Well this should be the final update in this thread unless I run into something that radically changes things...

I finally got Blu-ray video working!

I'm not sure if it was because the source video was 1080 interlaced or telecine encoded but forcing the framerate during conversion fixed the playback problem with my blu-ray player.

Because of one of the two above, some players thought the framerate should be 60 (or more specifically, 60000/1001) so adding "--fps 30000/1001" to the x264 conversion fixed things.

The only oddity is that I had to add about a 275ms delay to the audio to get it in sync for playing on my computer (vlc or totem) but for the blu-ray playback it was in sync without any delay.

For Thomas:

I tried adding the dvd_obs=64k option but it burned at 4X anyway... I'm not sure what's going on there, but it works so I'm leaving it alone.
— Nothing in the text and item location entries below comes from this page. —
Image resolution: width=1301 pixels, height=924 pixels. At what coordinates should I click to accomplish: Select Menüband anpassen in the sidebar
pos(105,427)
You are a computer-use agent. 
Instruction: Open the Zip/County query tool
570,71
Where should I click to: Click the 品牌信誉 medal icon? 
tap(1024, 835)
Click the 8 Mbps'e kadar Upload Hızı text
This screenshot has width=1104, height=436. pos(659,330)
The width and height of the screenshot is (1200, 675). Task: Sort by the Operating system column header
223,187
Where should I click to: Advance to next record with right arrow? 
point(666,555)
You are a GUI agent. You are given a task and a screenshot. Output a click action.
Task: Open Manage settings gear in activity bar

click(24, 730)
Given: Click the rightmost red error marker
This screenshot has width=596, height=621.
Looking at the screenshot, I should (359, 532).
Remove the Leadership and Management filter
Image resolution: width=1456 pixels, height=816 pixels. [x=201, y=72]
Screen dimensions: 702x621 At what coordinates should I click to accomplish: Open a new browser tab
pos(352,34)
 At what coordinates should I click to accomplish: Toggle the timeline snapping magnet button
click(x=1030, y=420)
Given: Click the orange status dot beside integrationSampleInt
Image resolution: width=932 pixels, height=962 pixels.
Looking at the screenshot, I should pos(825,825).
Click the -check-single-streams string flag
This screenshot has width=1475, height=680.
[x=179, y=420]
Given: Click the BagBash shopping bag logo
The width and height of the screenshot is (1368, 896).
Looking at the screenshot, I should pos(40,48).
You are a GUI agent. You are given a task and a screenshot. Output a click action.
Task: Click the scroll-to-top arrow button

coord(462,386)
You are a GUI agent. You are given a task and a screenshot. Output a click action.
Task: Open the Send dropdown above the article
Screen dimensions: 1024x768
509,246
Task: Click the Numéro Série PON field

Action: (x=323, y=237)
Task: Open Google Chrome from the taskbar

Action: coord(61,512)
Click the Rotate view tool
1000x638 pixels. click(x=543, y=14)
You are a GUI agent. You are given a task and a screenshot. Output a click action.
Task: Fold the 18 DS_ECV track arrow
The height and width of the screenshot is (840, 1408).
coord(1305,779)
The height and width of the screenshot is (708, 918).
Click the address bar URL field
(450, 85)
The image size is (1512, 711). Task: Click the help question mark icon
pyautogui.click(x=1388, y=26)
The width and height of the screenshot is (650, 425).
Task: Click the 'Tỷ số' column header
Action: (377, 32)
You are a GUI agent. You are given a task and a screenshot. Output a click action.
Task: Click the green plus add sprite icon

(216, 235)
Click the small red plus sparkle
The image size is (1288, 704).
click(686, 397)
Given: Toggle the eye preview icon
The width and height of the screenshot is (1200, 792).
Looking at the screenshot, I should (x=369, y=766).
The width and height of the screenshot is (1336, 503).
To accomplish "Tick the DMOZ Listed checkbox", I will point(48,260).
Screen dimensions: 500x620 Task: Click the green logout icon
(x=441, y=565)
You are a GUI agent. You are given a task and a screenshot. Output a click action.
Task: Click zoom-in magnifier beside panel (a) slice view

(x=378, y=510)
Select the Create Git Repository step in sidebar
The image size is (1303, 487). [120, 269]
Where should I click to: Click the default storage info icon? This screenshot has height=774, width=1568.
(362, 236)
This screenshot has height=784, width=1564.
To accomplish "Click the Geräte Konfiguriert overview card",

I've decided that for BD-R's that it's best to fix your problem if you're getting bad burns, not rely on defect management. 

To summarize the process:

Use x264 through ffmpeg or directly to convert the video to H.264 per the recommendations on www.x264bluray.com. Add the -fps flag if you need it. Unless you have a REALLY fast machine or an eternity to wait, use the slow preset instead of veryslow.
Extract the audio, I used ffmpeg to extract the existing AC3 audio.
Use tsMuxeR to create the proper blu-ray folder structure and mux'ed stream (unfortunately not FOSS, but free)
Use ImgBurn under WINE to create the image for burning, which supports UDF 2.50 for blu-ray (and 2.60, but that's not needed).

A couple of side notes:

My ASUS BW-12B1ST blu-ray burner has worked great without issue, can't recommend it enough.
Using cdrskin which is a frontend to libburn has also worked great. No need for the official cdrtools. Not that there's anything functionally wrong with cdrtools, but it keeps me out of the whole cdrtools vs cdrkit debacle.